Brief
Format each of the rows below as a string in a single JSON list, one string per line, and leave out blank lines.

Dataset content
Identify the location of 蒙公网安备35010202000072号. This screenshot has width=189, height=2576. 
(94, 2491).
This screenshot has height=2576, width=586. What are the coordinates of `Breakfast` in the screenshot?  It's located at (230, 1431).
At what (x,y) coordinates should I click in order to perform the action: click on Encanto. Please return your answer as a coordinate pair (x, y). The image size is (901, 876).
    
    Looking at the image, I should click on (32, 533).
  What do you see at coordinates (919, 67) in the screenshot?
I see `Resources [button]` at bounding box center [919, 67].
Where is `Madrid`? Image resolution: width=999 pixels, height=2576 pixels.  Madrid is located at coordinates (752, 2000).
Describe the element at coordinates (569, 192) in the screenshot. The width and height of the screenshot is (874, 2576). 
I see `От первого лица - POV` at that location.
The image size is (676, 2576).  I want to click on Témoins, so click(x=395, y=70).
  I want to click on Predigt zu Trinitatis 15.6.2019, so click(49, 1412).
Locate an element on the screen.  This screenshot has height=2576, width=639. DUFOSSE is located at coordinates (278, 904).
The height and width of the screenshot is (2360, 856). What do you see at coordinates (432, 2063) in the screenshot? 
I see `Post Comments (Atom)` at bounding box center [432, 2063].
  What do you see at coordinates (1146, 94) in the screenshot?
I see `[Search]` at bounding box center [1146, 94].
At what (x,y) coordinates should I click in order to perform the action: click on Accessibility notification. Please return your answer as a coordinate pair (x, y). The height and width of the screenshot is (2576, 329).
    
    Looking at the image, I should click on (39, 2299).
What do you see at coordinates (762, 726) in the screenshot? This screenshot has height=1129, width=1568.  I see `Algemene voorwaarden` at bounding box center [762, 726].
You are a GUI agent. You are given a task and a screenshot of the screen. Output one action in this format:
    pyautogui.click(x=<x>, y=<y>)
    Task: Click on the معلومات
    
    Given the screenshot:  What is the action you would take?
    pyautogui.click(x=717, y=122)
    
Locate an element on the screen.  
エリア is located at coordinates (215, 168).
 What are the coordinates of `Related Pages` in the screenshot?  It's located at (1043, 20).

Full answer
[
  "Identify the location of 蒙公网安备35010202000072号. This screenshot has width=189, height=2576. ",
  "(94, 2491).",
  "This screenshot has height=2576, width=586. What are the coordinates of `Breakfast` in the screenshot?  It's located at (230, 1431).",
  "At what (x,y) coordinates should I click in order to perform the action: click on Encanto. Please return your answer as a coordinate pair (x, y). The image size is (901, 876).",
  "    Looking at the image, I should click on (32, 533).",
  "  What do you see at coordinates (919, 67) in the screenshot?",
  "I see `Resources [button]` at bounding box center [919, 67].",
  "Where is `Madrid`? Image resolution: width=999 pixels, height=2576 pixels.  Madrid is located at coordinates (752, 2000).",
  "Describe the element at coordinates (569, 192) in the screenshot. The width and height of the screenshot is (874, 2576). ",
  "I see `От первого лица - POV` at that location.",
  "The image size is (676, 2576).  I want to click on Témoins, so click(x=395, y=70).",
  "  I want to click on Predigt zu Trinitatis 15.6.2019, so click(49, 1412).",
  "Locate an element on the screen.  This screenshot has height=2576, width=639. DUFOSSE is located at coordinates (278, 904).",
  "The height and width of the screenshot is (2360, 856). What do you see at coordinates (432, 2063) in the screenshot? ",
  "I see `Post Comments (Atom)` at bounding box center [432, 2063].",
  "  What do you see at coordinates (1146, 94) in the screenshot?",
  "I see `[Search]` at bounding box center [1146, 94].",
  "At what (x,y) coordinates should I click in order to perform the action: click on Accessibility notification. Please return your answer as a coordinate pair (x, y). The height and width of the screenshot is (2576, 329).",
  "    Looking at the image, I should click on (39, 2299).",
  "What do you see at coordinates (762, 726) in the screenshot? This screenshot has height=1129, width=1568.  I see `Algemene voorwaarden` at bounding box center [762, 726].",
  "You are a GUI agent. You are given a task and a screenshot of the screen. Output one action in this format:",
  "    pyautogui.click(x=<x>, y=<y>)",
  "    Task: Click on the معلومات",
  "    Given the screenshot:  What is the action you would take?",
  "    pyautogui.click(x=717, y=122)",
  "Locate an element on the screen.  ",
  "エリア is located at coordinates (215, 168).",
  " What are the coordinates of `Related Pages` in the screenshot?  It's located at (1043, 20)."
]